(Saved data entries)
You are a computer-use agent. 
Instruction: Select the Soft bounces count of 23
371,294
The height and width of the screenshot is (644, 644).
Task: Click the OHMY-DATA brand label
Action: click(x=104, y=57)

What needs to be done >>
The records above are to be printed in full, exactly as they appear.

Written solution >>
You are a computer-use agent. 
Instruction: Select the Soft bounces count of 23
371,294
The height and width of the screenshot is (644, 644).
Task: Click the OHMY-DATA brand label
Action: click(x=104, y=57)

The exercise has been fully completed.